What to work on → Please repeat the lines from the one containing "You are a GUI" up to and including the one containing "click(x=1069, y=759)", copying them exactly.

--- --- ---

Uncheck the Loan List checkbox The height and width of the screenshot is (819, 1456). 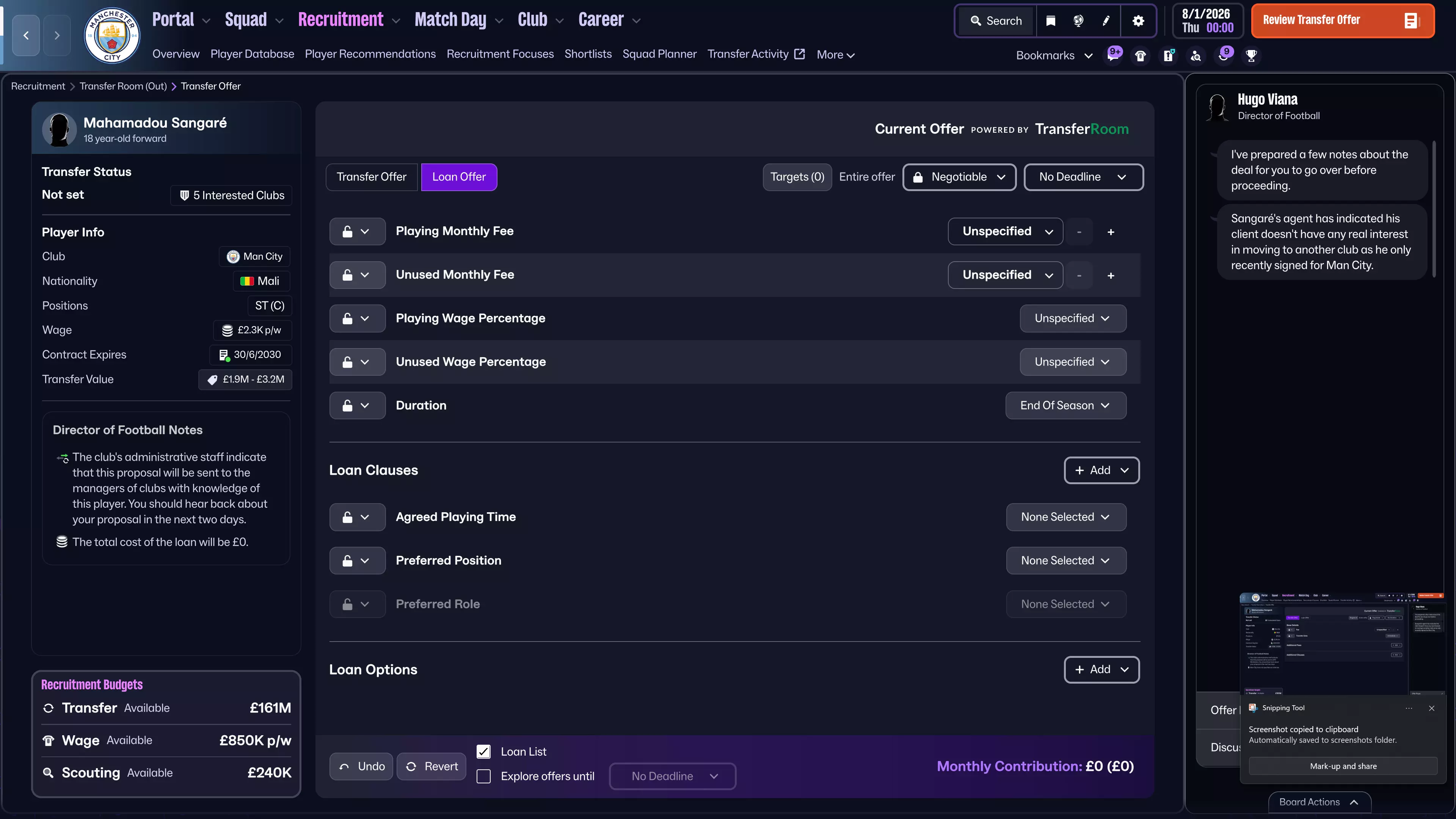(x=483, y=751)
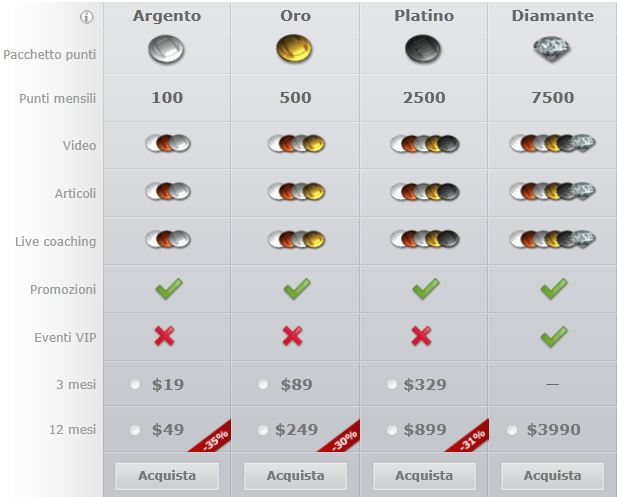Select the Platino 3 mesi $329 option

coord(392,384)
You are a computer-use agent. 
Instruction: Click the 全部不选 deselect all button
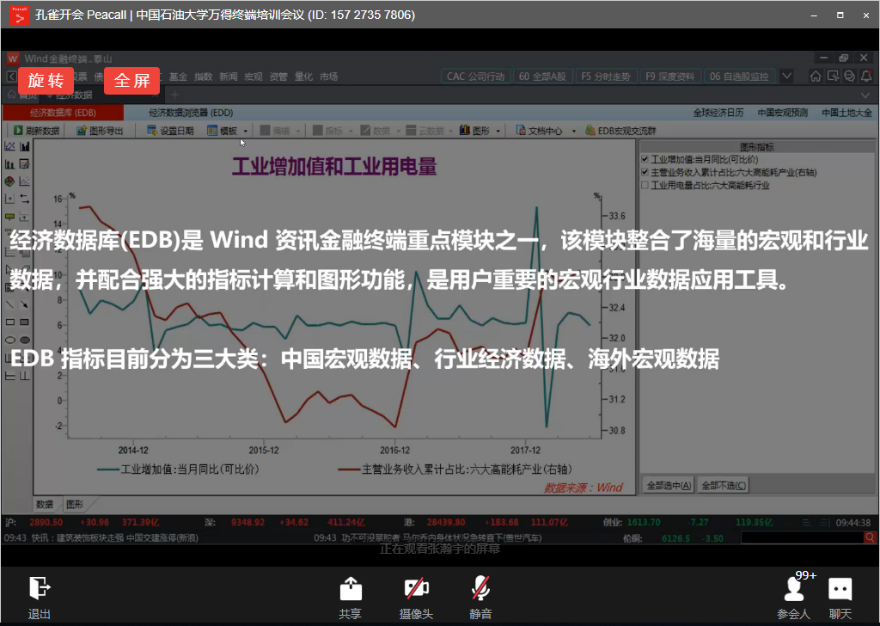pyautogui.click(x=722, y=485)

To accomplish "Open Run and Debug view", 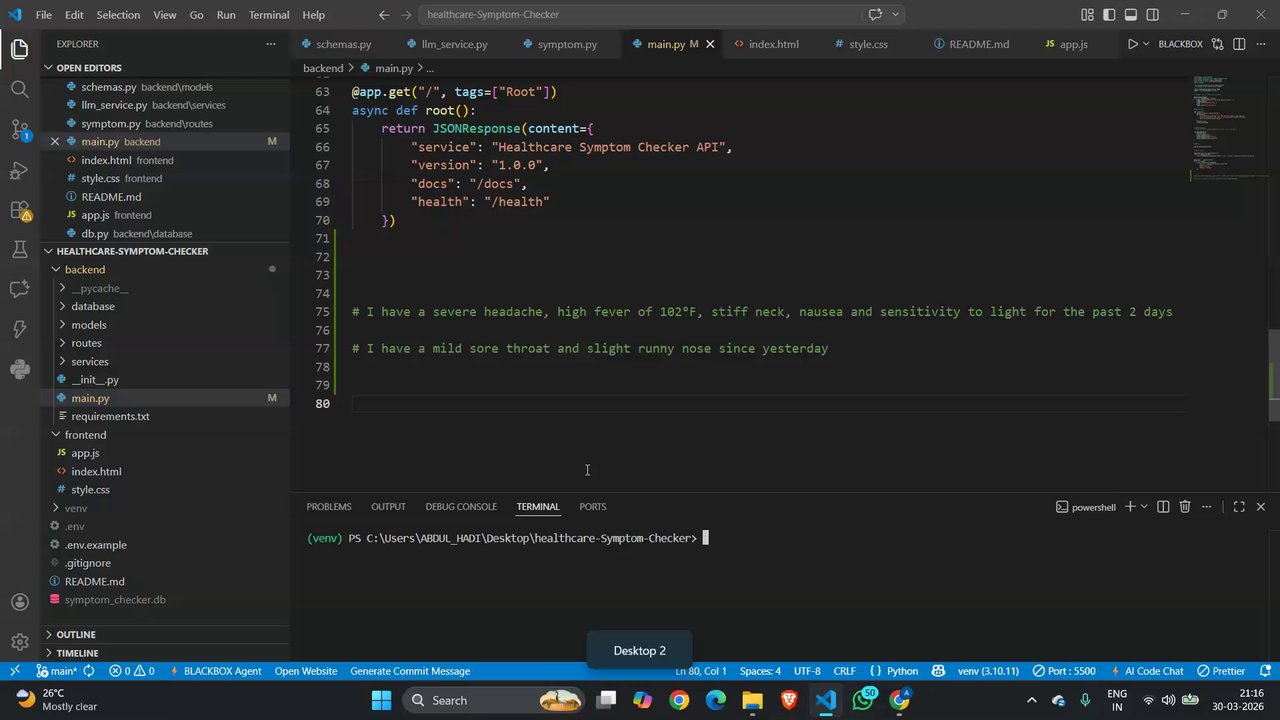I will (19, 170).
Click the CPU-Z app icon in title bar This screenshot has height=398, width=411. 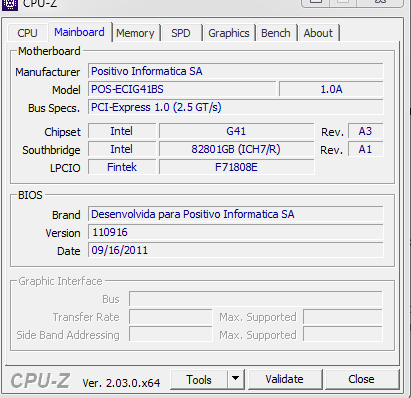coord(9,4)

--- --- ---

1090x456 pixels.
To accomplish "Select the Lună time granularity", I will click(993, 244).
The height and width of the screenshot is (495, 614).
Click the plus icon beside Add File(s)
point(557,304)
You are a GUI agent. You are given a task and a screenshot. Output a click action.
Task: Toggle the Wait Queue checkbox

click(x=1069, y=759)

--- --- ---

Finished answer →
You are a GUI agent. You are given a task and a screenshot. Output a click action.
Task: Toggle the Wait Queue checkbox

click(x=1069, y=759)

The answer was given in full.